When assessing pharmacokinetic (PK) properties of therapeutic antibodies not only the target-mediated drug disposition (TMDD) but also non-target-related mechanisms influence overall PK behavior and pI can be an important factor of the latter. Since the surface of most cells is negatively charged, antibodies need to be positively charged for efficient fluid-phase endocytosis (pinocytosis), therefore the environmental pH needs to be below the pI of the antibody. Therapeutic antibodies with pI values in the range of 8-9 are taken up adequately after administration since the physiological pH is 7.4, however, in some cases antibodies have a pI outside of this range or have been manipulated to achieve increased or decreased pI values (cationization or anionization, respectively). It is generally observed that increases in net positive charge of antibodies result in increased blood clearance and increased tissue retention with shorter half-life, whereas antibodies with lower pI generally have decreased tissue uptake and longer half-life (1-3), although observations can be conflicting regarding correlation between mAb clearance and pI (4). Even subtle manipulation such as molecular surface remodeling to disrupt positive patch regions can influence PK properties (5). In summary, pI of mAbs is known to have a substantial effect on PK behavior independent of recycling mediated by the neonatal Fc receptor, FcRn. Small changes of pI during the routine manufacturing of mAb charge variants, however, are not expected to result in dramatic changes and may not require extensive analyses (6). In any case, it is encouraged that pI values are reported in studies as an important factor influencing antibody behavior. Furthermore, since selecting the best candidates during early preclinical phases of product development can substantially decrease time and cost of development, it is of great importance to consider de-risk strategies and tools during drug discovery and development, including antibody variable region charge and antibody pI analyses (7-9). A new analytical platform has been recently described and validated on seven mAbs to rapidly assess and rank mAb charge variants during early stage development, which can be a useful screening technique during early stage development (10).
References:
1 Boswell et al, Bioconjug Chem. 2010 Dec 15;21(12):2153-63.

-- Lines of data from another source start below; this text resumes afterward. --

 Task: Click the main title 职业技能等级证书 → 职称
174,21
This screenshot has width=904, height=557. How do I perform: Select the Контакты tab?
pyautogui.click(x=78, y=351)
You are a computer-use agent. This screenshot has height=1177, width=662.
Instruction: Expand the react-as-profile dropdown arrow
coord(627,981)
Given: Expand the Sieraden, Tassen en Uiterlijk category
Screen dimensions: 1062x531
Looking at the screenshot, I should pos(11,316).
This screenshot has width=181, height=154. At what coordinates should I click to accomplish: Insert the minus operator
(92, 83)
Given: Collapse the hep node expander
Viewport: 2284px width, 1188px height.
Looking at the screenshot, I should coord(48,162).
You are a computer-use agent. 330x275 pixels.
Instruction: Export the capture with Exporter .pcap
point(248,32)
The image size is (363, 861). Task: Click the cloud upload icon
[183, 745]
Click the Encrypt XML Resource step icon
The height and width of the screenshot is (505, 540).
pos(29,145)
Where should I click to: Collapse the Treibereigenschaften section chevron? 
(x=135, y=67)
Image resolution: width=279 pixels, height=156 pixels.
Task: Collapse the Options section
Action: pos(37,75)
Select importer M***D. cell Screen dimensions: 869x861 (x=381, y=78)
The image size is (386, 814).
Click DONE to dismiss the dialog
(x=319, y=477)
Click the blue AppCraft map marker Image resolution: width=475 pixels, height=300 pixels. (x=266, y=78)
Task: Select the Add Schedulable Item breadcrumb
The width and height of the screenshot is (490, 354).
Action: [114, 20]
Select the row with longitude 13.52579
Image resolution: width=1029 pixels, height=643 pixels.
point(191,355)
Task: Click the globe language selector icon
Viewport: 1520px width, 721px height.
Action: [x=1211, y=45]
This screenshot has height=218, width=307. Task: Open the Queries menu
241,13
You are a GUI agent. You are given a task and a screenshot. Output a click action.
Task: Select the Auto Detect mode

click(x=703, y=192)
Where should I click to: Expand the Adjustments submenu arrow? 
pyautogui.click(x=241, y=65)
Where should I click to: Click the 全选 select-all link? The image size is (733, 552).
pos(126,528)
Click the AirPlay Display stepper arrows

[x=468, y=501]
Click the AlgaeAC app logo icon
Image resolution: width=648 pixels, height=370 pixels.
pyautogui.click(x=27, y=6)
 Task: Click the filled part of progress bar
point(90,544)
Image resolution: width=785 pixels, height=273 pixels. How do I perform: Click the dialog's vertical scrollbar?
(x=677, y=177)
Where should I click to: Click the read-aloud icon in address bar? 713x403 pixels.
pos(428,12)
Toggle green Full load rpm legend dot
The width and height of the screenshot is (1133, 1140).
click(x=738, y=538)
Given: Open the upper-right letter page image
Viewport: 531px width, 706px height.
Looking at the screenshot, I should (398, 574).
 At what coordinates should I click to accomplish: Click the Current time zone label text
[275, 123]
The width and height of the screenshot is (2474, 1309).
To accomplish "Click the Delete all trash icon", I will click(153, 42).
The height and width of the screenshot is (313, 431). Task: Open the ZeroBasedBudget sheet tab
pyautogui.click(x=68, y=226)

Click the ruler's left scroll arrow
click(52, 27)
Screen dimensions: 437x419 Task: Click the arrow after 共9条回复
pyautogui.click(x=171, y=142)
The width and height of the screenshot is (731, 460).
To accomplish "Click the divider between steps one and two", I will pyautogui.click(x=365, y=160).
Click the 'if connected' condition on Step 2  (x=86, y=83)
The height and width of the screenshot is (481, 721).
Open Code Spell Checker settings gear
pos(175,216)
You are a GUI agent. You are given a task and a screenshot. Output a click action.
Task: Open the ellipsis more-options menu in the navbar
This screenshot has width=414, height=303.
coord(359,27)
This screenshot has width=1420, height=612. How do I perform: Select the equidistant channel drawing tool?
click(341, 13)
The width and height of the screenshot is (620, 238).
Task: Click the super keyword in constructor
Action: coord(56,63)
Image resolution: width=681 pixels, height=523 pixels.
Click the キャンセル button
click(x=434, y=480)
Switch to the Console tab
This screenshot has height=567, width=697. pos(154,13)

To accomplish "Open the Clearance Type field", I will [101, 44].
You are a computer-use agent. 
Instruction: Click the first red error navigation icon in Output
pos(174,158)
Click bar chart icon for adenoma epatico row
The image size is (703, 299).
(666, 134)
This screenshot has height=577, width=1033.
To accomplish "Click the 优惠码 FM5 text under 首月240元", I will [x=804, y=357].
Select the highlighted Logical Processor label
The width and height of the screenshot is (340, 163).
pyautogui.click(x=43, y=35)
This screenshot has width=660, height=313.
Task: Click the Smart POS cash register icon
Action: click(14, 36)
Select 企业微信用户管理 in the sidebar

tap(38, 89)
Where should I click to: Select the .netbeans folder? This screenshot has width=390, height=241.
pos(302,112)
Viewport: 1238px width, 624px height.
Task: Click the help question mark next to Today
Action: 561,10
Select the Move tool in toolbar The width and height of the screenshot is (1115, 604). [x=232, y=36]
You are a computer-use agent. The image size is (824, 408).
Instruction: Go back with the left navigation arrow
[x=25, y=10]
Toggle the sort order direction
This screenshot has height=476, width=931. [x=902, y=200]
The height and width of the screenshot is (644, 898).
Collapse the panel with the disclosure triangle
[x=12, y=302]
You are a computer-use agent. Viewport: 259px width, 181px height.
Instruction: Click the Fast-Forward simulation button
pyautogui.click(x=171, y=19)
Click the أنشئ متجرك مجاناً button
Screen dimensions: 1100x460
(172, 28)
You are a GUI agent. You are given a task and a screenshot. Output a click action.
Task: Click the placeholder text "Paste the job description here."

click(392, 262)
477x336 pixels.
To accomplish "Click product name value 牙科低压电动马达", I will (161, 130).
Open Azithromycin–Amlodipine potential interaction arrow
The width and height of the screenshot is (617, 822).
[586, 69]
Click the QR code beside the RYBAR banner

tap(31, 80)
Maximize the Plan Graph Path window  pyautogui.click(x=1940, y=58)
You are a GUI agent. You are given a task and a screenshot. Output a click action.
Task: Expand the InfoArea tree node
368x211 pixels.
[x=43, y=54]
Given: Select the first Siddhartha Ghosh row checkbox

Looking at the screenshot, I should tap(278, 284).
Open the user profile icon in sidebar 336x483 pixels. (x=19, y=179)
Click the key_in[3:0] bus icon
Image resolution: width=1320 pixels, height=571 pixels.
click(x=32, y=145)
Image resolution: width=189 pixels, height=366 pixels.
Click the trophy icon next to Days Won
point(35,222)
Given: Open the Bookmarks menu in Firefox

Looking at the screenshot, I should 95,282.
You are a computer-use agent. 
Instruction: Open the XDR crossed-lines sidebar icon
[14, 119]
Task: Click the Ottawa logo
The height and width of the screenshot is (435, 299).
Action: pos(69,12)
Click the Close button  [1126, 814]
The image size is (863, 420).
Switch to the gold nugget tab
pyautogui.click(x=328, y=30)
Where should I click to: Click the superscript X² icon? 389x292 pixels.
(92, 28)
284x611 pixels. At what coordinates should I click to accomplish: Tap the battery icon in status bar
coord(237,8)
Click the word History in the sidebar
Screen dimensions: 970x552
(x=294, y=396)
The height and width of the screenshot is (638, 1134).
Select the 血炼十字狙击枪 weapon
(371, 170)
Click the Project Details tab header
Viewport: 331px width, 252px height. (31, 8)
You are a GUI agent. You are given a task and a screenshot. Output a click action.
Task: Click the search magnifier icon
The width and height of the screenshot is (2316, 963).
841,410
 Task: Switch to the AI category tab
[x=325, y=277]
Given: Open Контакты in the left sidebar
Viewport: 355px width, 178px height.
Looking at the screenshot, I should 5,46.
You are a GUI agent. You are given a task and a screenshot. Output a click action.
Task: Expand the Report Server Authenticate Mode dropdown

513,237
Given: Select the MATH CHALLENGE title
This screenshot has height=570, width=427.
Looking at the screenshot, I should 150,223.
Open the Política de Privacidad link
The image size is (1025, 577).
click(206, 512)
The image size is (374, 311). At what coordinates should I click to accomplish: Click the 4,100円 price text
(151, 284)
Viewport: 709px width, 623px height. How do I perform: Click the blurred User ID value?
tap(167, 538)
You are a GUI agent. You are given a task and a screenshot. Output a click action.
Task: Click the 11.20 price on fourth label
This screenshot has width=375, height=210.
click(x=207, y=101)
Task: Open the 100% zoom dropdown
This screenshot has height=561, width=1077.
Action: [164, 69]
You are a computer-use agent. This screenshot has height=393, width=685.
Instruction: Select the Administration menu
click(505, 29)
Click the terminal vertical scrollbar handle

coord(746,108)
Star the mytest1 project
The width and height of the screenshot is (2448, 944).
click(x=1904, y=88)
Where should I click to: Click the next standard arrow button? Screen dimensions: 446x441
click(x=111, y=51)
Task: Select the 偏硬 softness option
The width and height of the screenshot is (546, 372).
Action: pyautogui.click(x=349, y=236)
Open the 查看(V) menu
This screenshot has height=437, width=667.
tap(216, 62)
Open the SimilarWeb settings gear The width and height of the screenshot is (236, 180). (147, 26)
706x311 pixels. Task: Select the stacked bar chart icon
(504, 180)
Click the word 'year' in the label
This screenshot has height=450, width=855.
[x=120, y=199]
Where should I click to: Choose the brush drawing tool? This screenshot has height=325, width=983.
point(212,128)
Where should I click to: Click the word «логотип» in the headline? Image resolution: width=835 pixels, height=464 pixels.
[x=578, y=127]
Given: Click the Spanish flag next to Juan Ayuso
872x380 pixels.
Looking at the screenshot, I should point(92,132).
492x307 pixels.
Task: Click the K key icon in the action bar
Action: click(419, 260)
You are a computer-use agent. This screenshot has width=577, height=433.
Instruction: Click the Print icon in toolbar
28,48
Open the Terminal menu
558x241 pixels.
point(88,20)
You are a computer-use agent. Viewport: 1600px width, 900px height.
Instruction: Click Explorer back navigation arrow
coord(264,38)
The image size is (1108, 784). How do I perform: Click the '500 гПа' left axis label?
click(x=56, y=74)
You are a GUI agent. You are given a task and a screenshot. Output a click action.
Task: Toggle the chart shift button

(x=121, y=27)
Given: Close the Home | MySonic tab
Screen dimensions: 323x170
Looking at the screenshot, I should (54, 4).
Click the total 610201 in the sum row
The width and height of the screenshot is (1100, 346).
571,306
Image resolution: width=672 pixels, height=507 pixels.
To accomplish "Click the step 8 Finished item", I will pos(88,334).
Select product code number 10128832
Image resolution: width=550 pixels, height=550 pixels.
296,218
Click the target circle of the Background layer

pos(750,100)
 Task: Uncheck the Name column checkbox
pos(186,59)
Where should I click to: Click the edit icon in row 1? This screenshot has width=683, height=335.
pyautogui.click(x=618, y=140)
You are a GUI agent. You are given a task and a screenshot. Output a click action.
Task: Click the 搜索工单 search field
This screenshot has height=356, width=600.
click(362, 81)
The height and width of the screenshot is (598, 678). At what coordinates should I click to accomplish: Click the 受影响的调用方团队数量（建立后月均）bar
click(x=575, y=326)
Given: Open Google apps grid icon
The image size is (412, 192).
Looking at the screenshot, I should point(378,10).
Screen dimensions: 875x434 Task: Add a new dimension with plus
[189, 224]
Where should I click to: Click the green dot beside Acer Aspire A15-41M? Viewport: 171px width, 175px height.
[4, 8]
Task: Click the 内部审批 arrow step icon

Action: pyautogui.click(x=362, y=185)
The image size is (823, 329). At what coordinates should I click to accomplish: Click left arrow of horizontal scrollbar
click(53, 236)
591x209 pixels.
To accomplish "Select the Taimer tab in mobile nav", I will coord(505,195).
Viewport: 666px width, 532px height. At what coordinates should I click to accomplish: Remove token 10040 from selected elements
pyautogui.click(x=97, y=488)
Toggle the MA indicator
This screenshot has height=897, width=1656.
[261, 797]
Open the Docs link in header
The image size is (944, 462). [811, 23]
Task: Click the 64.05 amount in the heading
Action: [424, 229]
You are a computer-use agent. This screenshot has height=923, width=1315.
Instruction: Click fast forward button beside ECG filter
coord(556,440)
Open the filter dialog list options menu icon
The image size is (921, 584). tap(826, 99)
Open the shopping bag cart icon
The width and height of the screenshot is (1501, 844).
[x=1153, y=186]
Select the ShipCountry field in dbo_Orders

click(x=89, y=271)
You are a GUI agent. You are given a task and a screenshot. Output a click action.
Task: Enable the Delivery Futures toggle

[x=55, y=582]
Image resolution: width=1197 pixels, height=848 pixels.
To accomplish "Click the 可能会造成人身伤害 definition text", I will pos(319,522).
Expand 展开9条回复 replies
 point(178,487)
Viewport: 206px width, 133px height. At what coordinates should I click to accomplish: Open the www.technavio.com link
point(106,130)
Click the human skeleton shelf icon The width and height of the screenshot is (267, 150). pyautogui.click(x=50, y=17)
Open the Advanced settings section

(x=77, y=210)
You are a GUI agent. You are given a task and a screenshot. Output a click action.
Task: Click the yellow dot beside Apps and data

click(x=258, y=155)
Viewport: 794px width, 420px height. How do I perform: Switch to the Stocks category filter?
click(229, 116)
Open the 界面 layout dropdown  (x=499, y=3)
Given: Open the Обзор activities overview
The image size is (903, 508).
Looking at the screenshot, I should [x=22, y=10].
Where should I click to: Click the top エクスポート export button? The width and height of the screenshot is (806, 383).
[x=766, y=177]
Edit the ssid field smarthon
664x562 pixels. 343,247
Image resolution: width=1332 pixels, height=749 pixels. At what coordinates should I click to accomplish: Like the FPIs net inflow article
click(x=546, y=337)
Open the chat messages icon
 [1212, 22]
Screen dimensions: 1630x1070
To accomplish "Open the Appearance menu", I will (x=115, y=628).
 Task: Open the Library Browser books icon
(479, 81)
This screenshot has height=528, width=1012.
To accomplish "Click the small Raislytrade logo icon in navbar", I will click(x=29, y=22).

2 Igawa et al, Protein Eng Des Sel. 2010 May;23(5):385-92.
3, Li et al, MAbs. 2014;6(5):1255-64.
4, Hötzel et al, MAbs. 2012 Nov-Dec;4(6):753-60.
5, Datta-Mannan et al, MAbs. 2015;7(3):483-93.
6, Khawli et al, mAbs, 2010;(2)6:613-624.
7, Bumbaca Yadav et al, J Biol Chem. 2015 Dec 11;290(50):29732-41.
8, Dostalek et al, MAbs. 2017 May 2:1-11.
9, Jarasch et al, J Pharm Sci. 2015 Jun;104(6):1885-98.
10, Wagner-Rousset, J Chromatogr A. 2017 May 19;1498:147-154.